#### TASK
Filter the entries, keeping every line with the string "screenshot".

*** SUPPLIED ENTRIES ***

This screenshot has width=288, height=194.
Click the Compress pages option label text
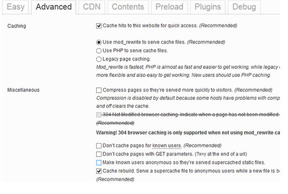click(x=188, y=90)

***
*** SUPPLIED ENTRIES ***

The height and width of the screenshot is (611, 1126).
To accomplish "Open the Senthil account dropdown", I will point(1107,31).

***

#### ANSWER TO THE PROBLEM
This screenshot has width=288, height=194.
The height and width of the screenshot is (611, 1126).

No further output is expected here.